Ao UOL News, a ministra do Meio Ambiente, Marina Silva, afirmou que o projeto depende da criação de novas regras jurídicas específicas para questões climáticas. “Tem determinadas coisas que, pelo grau de ineditismo, não depende apenas de compromisso e vontade”, disse.
“O plano não surge em cima do nada, o que ele se propõe é fazer uma organização que separe o que é emergencial daquilo que é estruturante, criando níveis de agravação do risco. Você pode ter situação de médio impacto, alto impacto e altíssimo impacto.” – Marina Silva, ministra do Meio Ambiente
Monitoramento de cidades
O Brasil tem hoje 1.942 municípios considerados mais suscetíveis a deslizamentos, alagamentos, enxurradas e inundações que devem ser priorizados em ações da União na gestão de riscos e desastres. São locais que já passaram por esses problemas, com registro de mortes e destruição. Os dados fazem parte de levantamento Do Ministério das Cidades e pela Casa Civil atualizado no ano passado.
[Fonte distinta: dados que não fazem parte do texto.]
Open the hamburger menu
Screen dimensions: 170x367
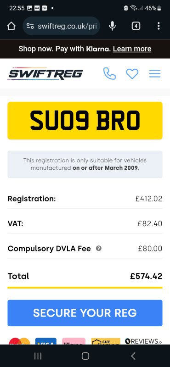coord(155,73)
Nessas cidades, vivem 148.885.714 pessoas — o que equivale a quase três quartos da população (73,3%).
Desse total, o Cemaden envia alertas de riscos de desastres a 1.133 municípios atualmente. Em relação aos 809 que não recebem os avisos, Pedro afirma que as ações de monitoramento são apenas uma parte da mitigação dos impactos. “Essa lista vai direcionar outras ações de prevenção”, pondera.
“Essas cidades [1.133] estavam na lista de municípios prioritários feita no passado e estão na lista atual”, diz Camarinha. Nelas, segundo ele, já existem mapeamentos de áreas de risco, pluviômetros instalados (equipamentos para medir o nível das chuvas), cobertura de radar meteorológico e Defesa Civil. No total, o país tem mais de 5.000 cidades.
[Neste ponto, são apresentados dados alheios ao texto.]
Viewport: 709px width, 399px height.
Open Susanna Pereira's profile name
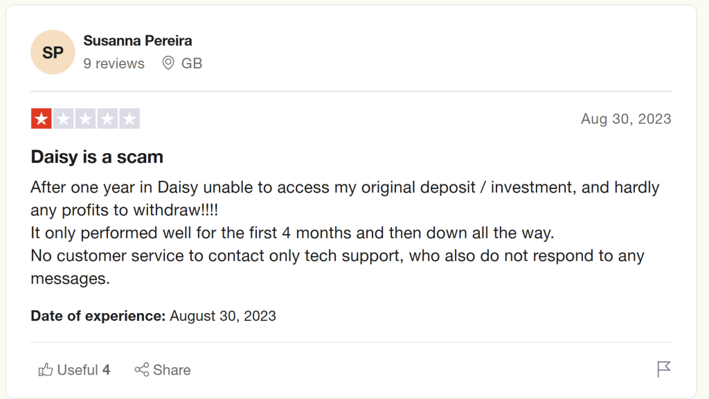[138, 41]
“As ações de prevenção hoje são feitas olhando pelo retrovisor, com foco no deslocamento de pessoas, obras de infraestrutura. É necessário começar a olhar para onde esses eventos climáticos estão acontecendo.” – Pedro Ivo Camarinha, especialista em Mudanças Climáticas e pesquisador do Cemaden-MCTI.
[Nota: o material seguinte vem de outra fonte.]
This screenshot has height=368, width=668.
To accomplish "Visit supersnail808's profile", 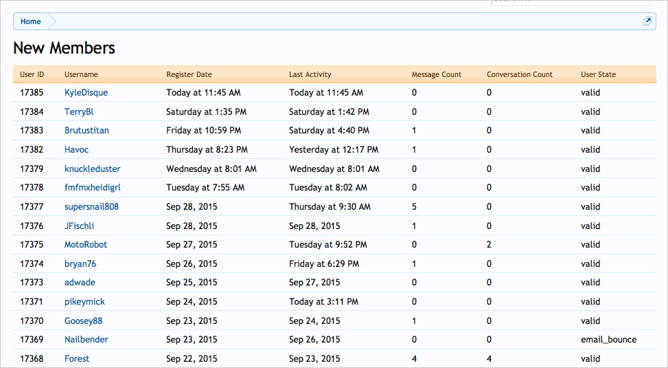I will (91, 207).
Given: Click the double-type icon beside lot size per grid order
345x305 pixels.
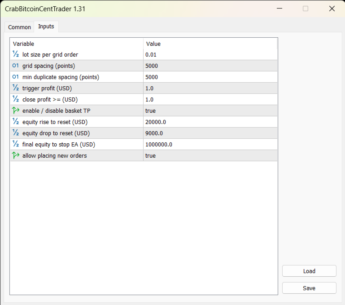Looking at the screenshot, I should click(16, 54).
O que diz o Ministério do Meio Ambiente
“A ideia é ampliar o esforço para fazer a gestão de risco”, afirma Inamara Melo, coordenadora-geral de Adaptação à Mudança do Clima. Um novo projeto para emergências climáticas vem sendo discutido desde setembro, de acordo com ela — na ocasião, foi realizada uma oficina sobre o tema.
“O conceito de emergência climática não está estabelecido em lei”, diz Inamara. “A proposta avalia a inclusão do conceito para o arcabouço jurídico brasileiro.” Na prática, isso significa adotar prognósticos climáticos para direcionar as ações federais, como criar políticas de habitação para pessoas desabrigadas e deslocar recursos para cidades atingidas.
“Essa agenda não foi implementada pelo governo anterior. O governo retomou a agenda de adaptação do clima. Entendemos que o planejamento é necessário, mas precisamos também de respostas mais urgentes e da concentração dos esforços na gestão dos riscos.” – Inamara Melo, coordenadora de adaptação do clima do Ministério do Meio Ambiente
Inamara faz parte de um dos grupos de trabalho do CIM (Comitê Interministerial sobre Mudança do Clima). Anunciado como “o principal órgão da governança climática brasileira” pela ministra Marina Silva (Meio Ambiente e Mudança do Clima), o comitê, formado por 18 ministérios e duas instituições, só teve uma reunião até hoje.
Mas houve reuniões dos grupos de trabalho que o compõem, segundo Inamara. São quatro, no total. “Em novembro, fizemos quatro reuniões preparatórias no Grupo de Trabalho de Adaptação”, afirma. “Embora a agenda do comitê tenha a regularidade de uma ou duas reuniões ao ano, não significa que ele não esteja funcionando.” O grupo coordenado por Inamara teve reuniões com a ministra nos dias 19 e 20 de março.
O órgão foi relançado em 14 de setembro de 2023, com a presença de nove ministros. Na ocasião, o governo anotou críticas ao antecessor Jair Bolsonaro (PL) por deixar o comitê “inoperante”. Fontes relacionadas ao governo afirmam que há alguma previsão de uma próxima reunião, mas não há uma data prevista até o momento.